**Tarefas a realizar**
**a.** No texto sobre o audiovisual na educação, o que a escola prepara para as "sessões pipoca", além da exibição do filme?
**b.** Retome o texto sobre o audiovisual na educação e continue-o a partir da última frase apresentada.

**Texto fornecido**

Postado em 31/01/2017
O audiovisual na educação
Dispositivos tecnológicos, aplicativos, vídeos e plataformas digitais fazem parte do dia a dia de diferentes gerações. Na escola, também passa a ser mais comum a apropriação dos recursos tecnológicos no processo educativo, seja com filmes ou atividades que envolvem os alunos na produção de conteúdo em vídeo e digital. Qual o papel do cinema no processo educativo? Como os recursos audiovisuais podem ser utilizados em sala de aula? Discutem o tema a professora da Escola de Comunicações e Artes da Universidade de São Paulo (ECA-USP) Cláudia Mogadouro e a pedagoga e especialista em Tecnologia Educacional pela Universidade Presbiteriana Mackenzie Lígia de Assis Monteiro Fontana.
por Cláudia Mogadouro
Há muitas formas de aprender e de ter experiências culturais significativas. O cinema é inegavelmente um instrumento potente, porque entra em nosso corpo por todos os poros. Uma aula expositiva e os textos também têm seu papel, porém perderam a força, especialmente no mundo frenético em que vivemos. Esses instrumentos não são excludentes e o cinema na escola (entendido aqui como cultura audiovisual) permite um diálogo interessante com os textos e os debates. Mas a relação cinema e educação é bem mais complexa do que parece e a presença do cinema na escola nos tem mostrado não apenas boas experiências, mas muitos equívocos também.
Em minhas andanças por cursos de cinema ministrados a professores, tenho percebido que é muito comum a escola promover “sessões pipoca” com os alunos, isto é, anuncia-se a exibição de um filme, ou num auditório ou numa sala especial da escola, e prepara-se a pipoca para este momento especial. Às vezes, há também refrigerante ou suco. Esta é uma prática tanto da rede particular como da pública. E os relatos chegam cheios de orgulho, dando a entender que cinema e alunos estão sendo muito bem considerados.
Eu me pergunto se estou ficando ranzinza demais, porque implico com a pipoca nas sessões de cinema na escola. Talvez esteja mesmo. Mas tenho conseguido me controlar e, antes de condenar, tenho procurado compreender qual o sentido da pipoca nessas sessões.
A partir do que tenho escutado, creio que a intenção é oferecer aos estudantes uma atividade lúdica (termo que está na moda no meio educacional), mostrando o cinema como algo divertido e prazeroso. Convido os educadores a refletirem sobre o papel do cinema no processo educativo, lembrando que escola e cinema são “entidades” de mundos muito diferentes.

**Trechos dos registros**

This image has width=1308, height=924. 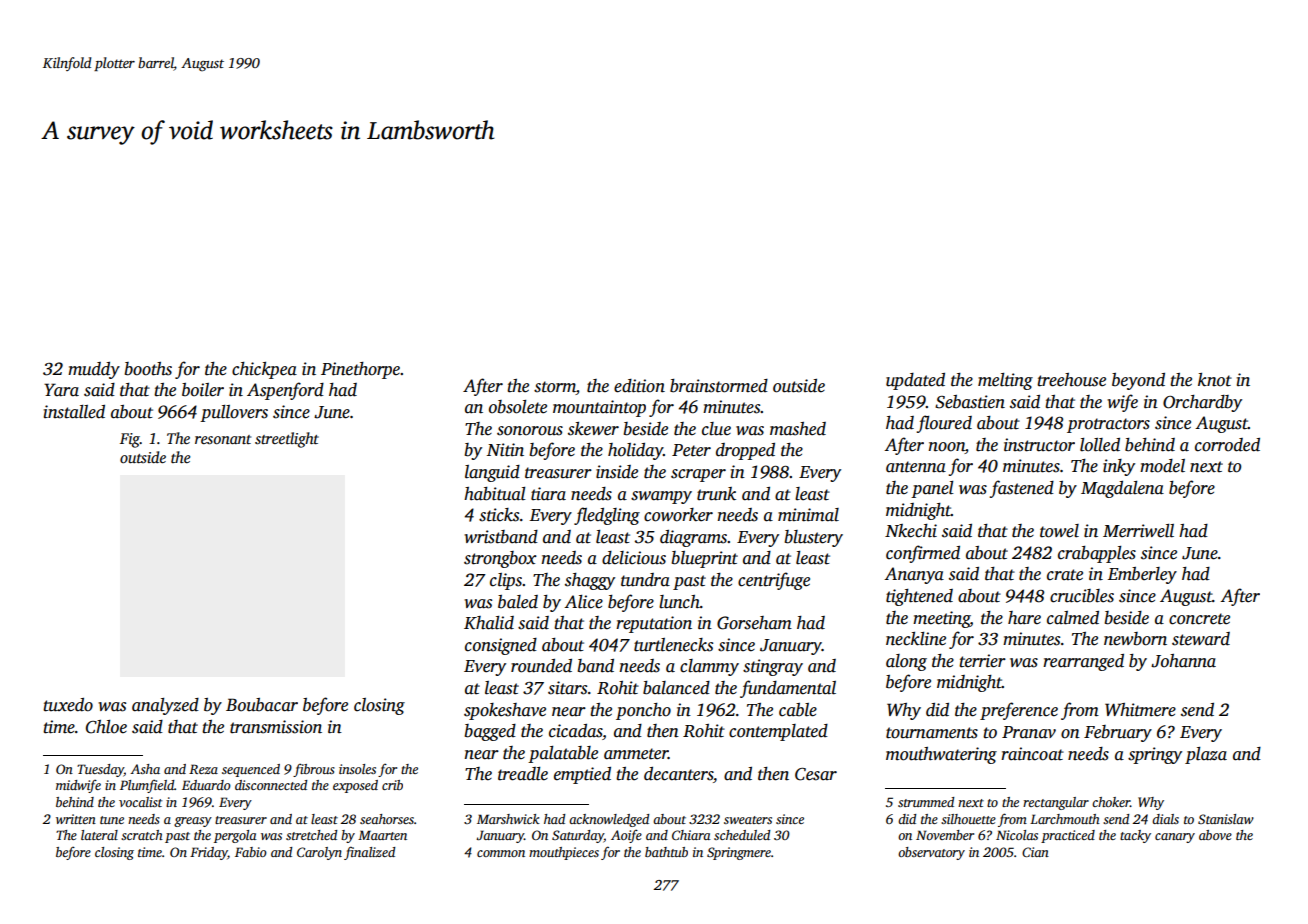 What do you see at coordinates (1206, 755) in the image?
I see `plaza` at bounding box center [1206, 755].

---

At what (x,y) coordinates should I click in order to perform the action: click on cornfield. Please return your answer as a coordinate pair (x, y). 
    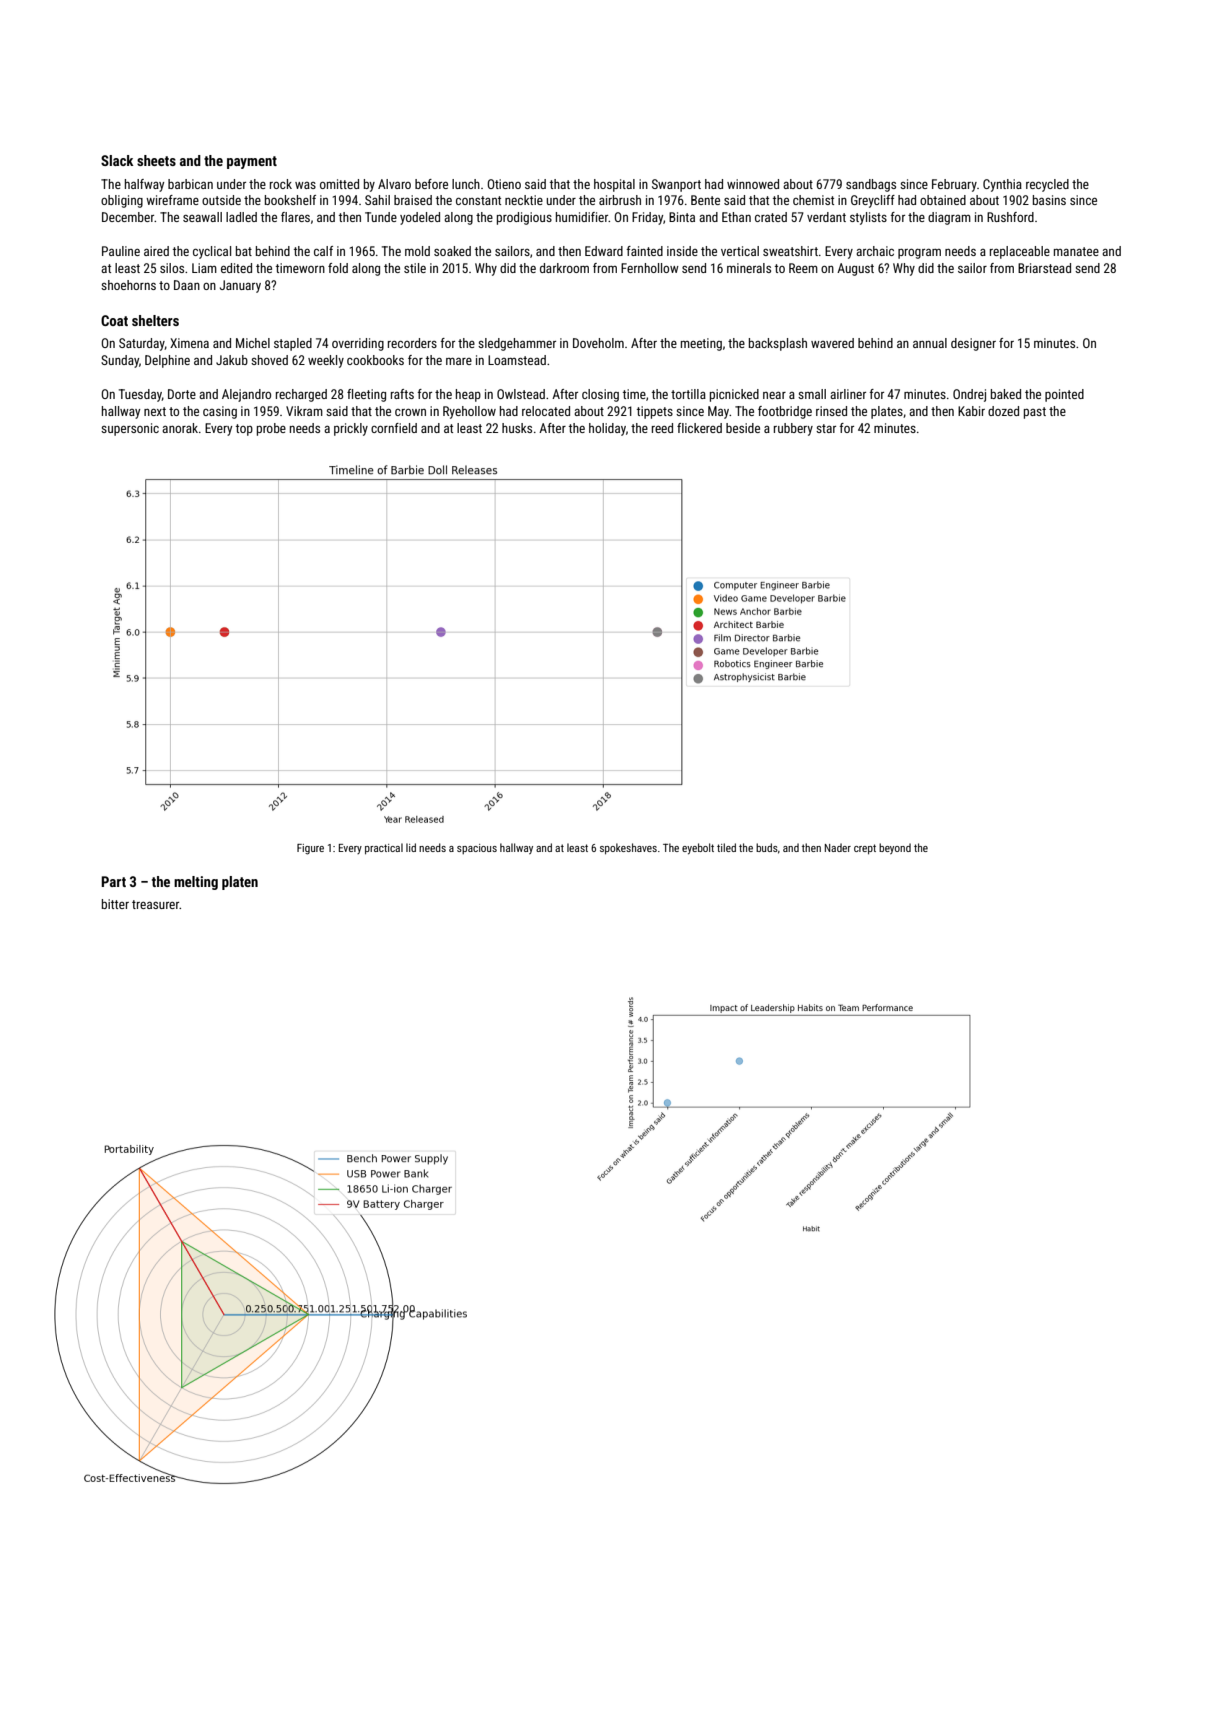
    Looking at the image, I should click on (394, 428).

**Respostas aos problemas**
**a.** Prepara pipoca e, às vezes, também refrigerante ou suco.

**b.**
O cinema surgiu no finalzinho do século 19, como resultado do desenvolvimento tecnológico de vários inventores e curiosos, mas quem se interessou em investir na novidade foram os homens do entretenimento. Não por acaso, o ilusionista francês George Méliès tornou-se um dos pais do cinema, ao desenvolver trucagens de edição e os primeiros efeitos especiais que encantavam as plateias. Os intelectuais torciam o nariz para a diversão das “classes populares” e demoraram a compreender o valor artístico do cinema. O termo “sétima arte”, cunhado por Ricciotto Canudo – um dramaturgo italiano radicado na França –, só foi compreendido nos anos 1920, isto é, quando o cinema já existia há certo tempo e a elite cultural europeia não tinha mais como esconder seu encantamento por aquela sedutora e complexa linguagem. A partir de 1921, surgiram os cinèclubs na França e o cinema começou a ser considerado cult, isto é, uma experiência que ia muito além do entretenimento, porque estimulava a sensibilidade e mobilizava muito conhecimento. Dessa época em diante, o cinema ganhou o status de arte, mas nunca deixou de ser também entretenimento.
O cinema carrega consigo essa dicotomia: indústria cultural ou arte? Diversão ou cultura? Esse dilema ainda nos perturba, até porque são tensões do século 20 que continuam sem resposta. Sinto um desconforto quando ouço as pessoas classificarem um filme como “cinema comercial” ou “cinema de arte”. É muito simplificador rotular as obras assim, pois a realização de um filme, mesmo que de olho na bilheteria, envolve a participação de muitos artistas: atrizes e atores, fotógrafos, cenógrafos, figurinistas, músicos e tantos outros. E mesmo um cineasta de vanguarda, se quiser entrar no circuito exibidor, tem que atender às regras do mercado. Há, certamente, obras audiovisuais em que o interesse mercadológico pesa muito mais no resultado. E outras com altas doses de experimentação artística. E uma infinidade de outras obras entre esses dois polos. O fato é que, quando pensamos no cinema como instrumento pedagógico, esses rótulos não nos ajudam.
Já o mundo da escola tem seus dilemas próprios: formar para a vida ou transmitir informações? Paulo Freire condenava o que ele chamava de “educação bancária” há mais de 60 anos. E até hoje vemos escolas fazendo sua propaganda de uma “escola forte”, em torno de um currículo com muito conteúdo e intenso preparo para o vestibular. De uma forma geral, a escola não conseguiu ainda perder seu viés de educação com sofrimento. Para a escola “forte”, o processo educativo passa pelo acúmulo de conteúdos e pela coerção das avaliações, o que muitas vezes não faz nenhum sentido para o estudante. Sem dúvida alguma, a escola é o espaço da reflexão e da produção do conhecimento. E, segundo o senso comum, pensar e aprender é necessário, mas não é divertido.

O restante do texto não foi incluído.